Isto não significava que fosse hesitante ou ambíguo. Todos lhe conhecem frases cortantes e contundentes com que clarificava as questões. Ninguém pode dizer que fugisse aos embaraços ou empatasse nas respostas. Só que também não simplificava artificialmente o que era complexo. A sua orientação ideológica era conhecida, pois o seu coração estava firmemente à esquerda; mas isso não o cegava à tolice das posições unívocas de qualquer quadrante.
Num debate televisivo respondeu a um sindicalista que invocava direitos adquiridos: "Os nobres na Revolução Francesa também tinham muitos direitos adquiridos." Foi ele igualmente quem formulou uma das críticas mais certeiras à nossa política económica. Há anos, quando o governo da altura sofria forte contestação popular, disse qualquer coisa como: "Não percebo por que razão evitam fazer reformas a sério. Já que suportam tantas críticas violentas, podiam dar razão aos maldizentes e mudar mesmo as coisas. Como não é possível serem mais atacados do que são, ao menos arrumavam a casa." Isto pode ser dito por quase todos os ministros das últimas décadas.
Qual a solução para o dilema entre eficiência e equidade? Não existe. A única resposta séria é uma vida em busca permanente de um equilíbrio impossível de atingir, mas sempre tentado.

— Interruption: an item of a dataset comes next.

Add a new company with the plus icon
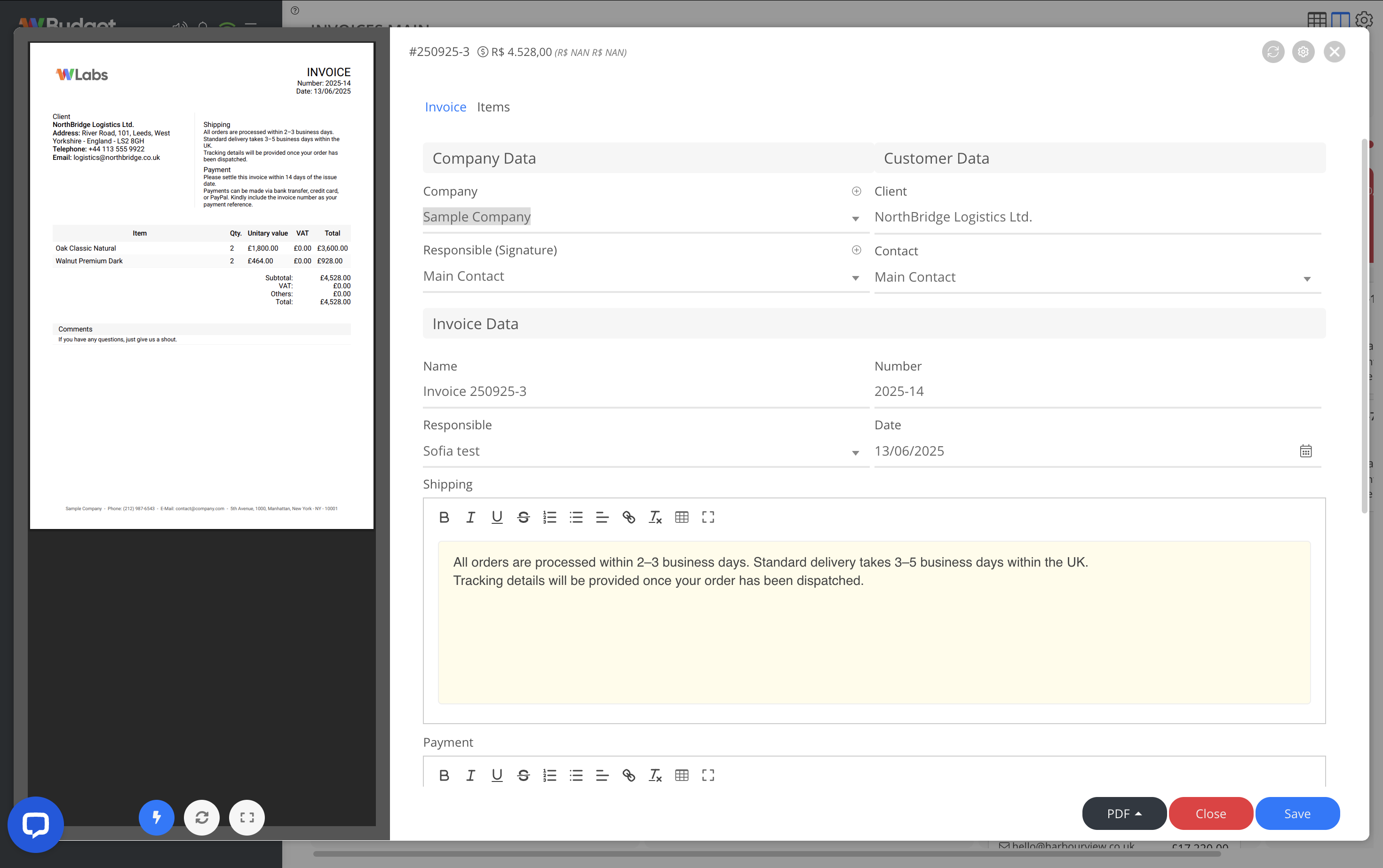This screenshot has width=1383, height=868. point(856,190)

O sucesso está não numa fórmula simples ou receita linear, como pensam tantos na direita ou na esquerda, mas num compromisso exigente e pragmático de tentar, em cada caso concreto, o melhor possível; sempre prontos para corrigir os erros, pedir desculpa, aperfeiçoar na próxima.

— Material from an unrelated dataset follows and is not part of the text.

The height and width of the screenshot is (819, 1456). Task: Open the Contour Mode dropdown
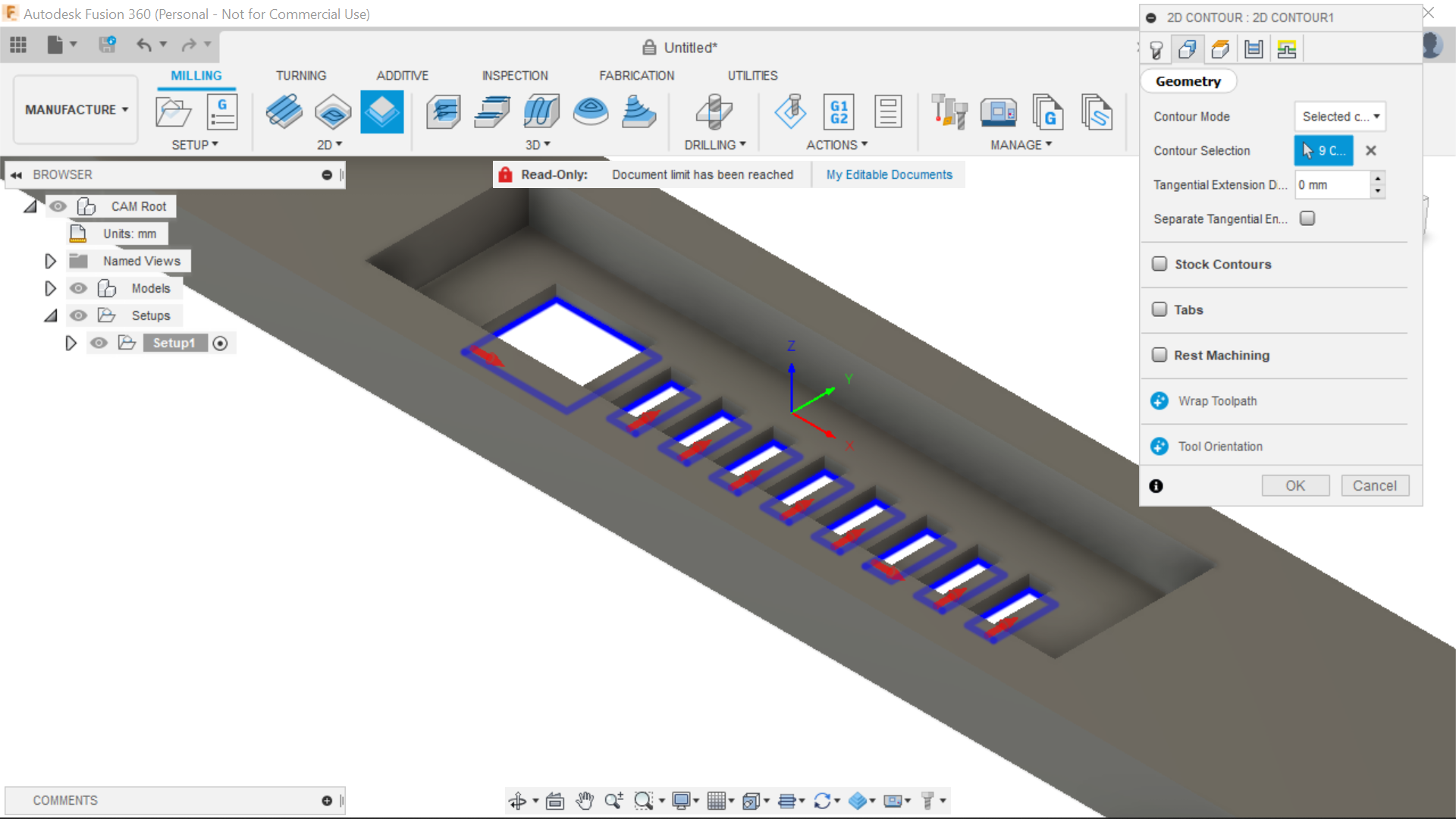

Esta via e os seus dilemas foram desenvolvidos de forma genial no melhor texto económico recente assinado por um autor da geração de Silva Lopes. Em 2009, o papa Bento XVI apresentou o primeiro documento social da Igreja do terceiro milénio e segundo século da doutrina social católica, a encíclica Caritas in Veritate. O título e mote é a apresentação da mesma dualidade. O sujeito da frase é o coração, pois o propósito último da vida tem de ser social, segue a caridade. Mas isso só se consegue obedecendo à cabeça e respeitando a verdade: "Só na verdade é que a caridade refulge e pode ser autenticamente vivida. (...) sem verdade, a caridade cai no sentimentalismo" (3); "há o amor rico de inteligência e a inteligência cheia de amor" (30).